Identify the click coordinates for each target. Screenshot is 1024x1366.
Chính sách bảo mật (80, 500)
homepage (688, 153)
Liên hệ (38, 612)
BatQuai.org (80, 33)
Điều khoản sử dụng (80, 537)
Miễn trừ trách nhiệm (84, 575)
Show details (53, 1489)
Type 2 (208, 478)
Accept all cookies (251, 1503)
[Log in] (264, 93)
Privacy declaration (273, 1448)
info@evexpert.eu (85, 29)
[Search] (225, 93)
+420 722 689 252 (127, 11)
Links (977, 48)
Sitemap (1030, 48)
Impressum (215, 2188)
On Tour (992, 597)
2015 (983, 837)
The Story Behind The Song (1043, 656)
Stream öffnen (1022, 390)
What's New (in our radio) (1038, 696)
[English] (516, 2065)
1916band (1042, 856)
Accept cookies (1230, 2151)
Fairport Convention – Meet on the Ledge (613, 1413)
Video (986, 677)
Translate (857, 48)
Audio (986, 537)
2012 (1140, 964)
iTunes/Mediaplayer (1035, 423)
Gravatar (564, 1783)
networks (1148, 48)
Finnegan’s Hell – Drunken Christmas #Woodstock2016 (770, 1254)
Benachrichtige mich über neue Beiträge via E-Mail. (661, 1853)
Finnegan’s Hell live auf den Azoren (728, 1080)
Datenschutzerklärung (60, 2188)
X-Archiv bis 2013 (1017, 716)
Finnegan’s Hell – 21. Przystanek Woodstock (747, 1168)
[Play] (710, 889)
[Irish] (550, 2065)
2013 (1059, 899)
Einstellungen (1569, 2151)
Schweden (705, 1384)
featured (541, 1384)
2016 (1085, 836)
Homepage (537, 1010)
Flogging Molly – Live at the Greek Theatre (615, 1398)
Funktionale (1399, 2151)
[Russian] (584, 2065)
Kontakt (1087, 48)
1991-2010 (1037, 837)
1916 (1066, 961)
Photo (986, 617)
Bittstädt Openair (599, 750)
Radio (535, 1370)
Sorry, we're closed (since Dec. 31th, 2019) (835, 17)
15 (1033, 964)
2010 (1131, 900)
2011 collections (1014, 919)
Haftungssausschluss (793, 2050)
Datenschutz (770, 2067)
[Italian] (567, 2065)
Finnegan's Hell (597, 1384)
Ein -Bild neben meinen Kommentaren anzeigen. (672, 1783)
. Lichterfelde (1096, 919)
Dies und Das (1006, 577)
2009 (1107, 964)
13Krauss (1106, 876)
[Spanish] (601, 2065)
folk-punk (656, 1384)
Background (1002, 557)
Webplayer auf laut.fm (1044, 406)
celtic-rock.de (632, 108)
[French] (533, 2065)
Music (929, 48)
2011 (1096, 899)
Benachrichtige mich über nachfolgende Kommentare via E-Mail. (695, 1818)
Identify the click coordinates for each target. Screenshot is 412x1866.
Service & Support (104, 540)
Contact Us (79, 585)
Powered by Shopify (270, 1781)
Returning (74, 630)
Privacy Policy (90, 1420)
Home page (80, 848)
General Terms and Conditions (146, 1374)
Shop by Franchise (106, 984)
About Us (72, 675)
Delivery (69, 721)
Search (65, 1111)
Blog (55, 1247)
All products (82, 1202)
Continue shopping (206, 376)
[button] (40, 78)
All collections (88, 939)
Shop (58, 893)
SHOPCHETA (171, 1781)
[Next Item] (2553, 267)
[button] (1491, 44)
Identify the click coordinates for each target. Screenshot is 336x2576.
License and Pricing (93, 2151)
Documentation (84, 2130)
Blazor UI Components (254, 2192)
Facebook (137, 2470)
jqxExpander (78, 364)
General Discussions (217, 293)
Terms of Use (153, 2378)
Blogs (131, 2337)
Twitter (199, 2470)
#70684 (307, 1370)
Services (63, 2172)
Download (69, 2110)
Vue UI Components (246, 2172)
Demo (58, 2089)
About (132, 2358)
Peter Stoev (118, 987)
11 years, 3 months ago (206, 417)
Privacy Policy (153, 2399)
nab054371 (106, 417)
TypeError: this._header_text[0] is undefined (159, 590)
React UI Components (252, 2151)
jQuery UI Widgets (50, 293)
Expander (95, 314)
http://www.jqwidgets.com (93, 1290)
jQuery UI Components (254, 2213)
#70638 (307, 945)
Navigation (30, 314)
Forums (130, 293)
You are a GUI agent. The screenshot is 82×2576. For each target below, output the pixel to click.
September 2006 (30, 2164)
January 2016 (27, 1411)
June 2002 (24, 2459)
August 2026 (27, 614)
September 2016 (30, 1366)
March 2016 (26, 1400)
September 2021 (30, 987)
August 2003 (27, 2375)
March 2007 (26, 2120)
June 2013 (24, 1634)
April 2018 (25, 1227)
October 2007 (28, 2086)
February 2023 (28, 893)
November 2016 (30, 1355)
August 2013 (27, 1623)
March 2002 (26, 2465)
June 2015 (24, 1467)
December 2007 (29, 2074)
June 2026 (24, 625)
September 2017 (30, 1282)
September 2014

=======

Please return the lines above exactly, from the first one down to the line with "Homepage (537, 1010)", and stop after that line.

Task response
Identify the click coordinates for each target. Screenshot is 1024x1366.
Chính sách bảo mật (80, 500)
homepage (688, 153)
Liên hệ (38, 612)
BatQuai.org (80, 33)
Điều khoản sử dụng (80, 537)
Miễn trừ trách nhiệm (84, 575)
Show details (53, 1489)
Type 2 (208, 478)
Accept all cookies (251, 1503)
[Log in] (264, 93)
Privacy declaration (273, 1448)
info@evexpert.eu (85, 29)
[Search] (225, 93)
+420 722 689 252 (127, 11)
Links (977, 48)
Sitemap (1030, 48)
Impressum (215, 2188)
On Tour (992, 597)
2015 (983, 837)
The Story Behind The Song (1043, 656)
Stream öffnen (1022, 390)
What's New (in our radio) (1038, 696)
[English] (516, 2065)
1916band (1042, 856)
Accept cookies (1230, 2151)
Fairport Convention – Meet on the Ledge (613, 1413)
Video (986, 677)
Translate (857, 48)
Audio (986, 537)
2012 (1140, 964)
iTunes/Mediaplayer (1035, 423)
Gravatar (564, 1783)
networks (1148, 48)
Finnegan’s Hell – Drunken Christmas #Woodstock2016 (770, 1254)
Benachrichtige mich über neue Beiträge via E-Mail. (661, 1853)
Finnegan’s Hell live auf den Azoren (728, 1080)
Datenschutzerklärung (60, 2188)
X-Archiv bis 2013 (1017, 716)
Finnegan’s Hell – 21. Przystanek Woodstock (747, 1168)
[Play] (710, 889)
[Irish] (550, 2065)
2013 (1059, 899)
Einstellungen (1569, 2151)
Schweden (705, 1384)
featured (541, 1384)
2016 (1085, 836)
Homepage (537, 1010)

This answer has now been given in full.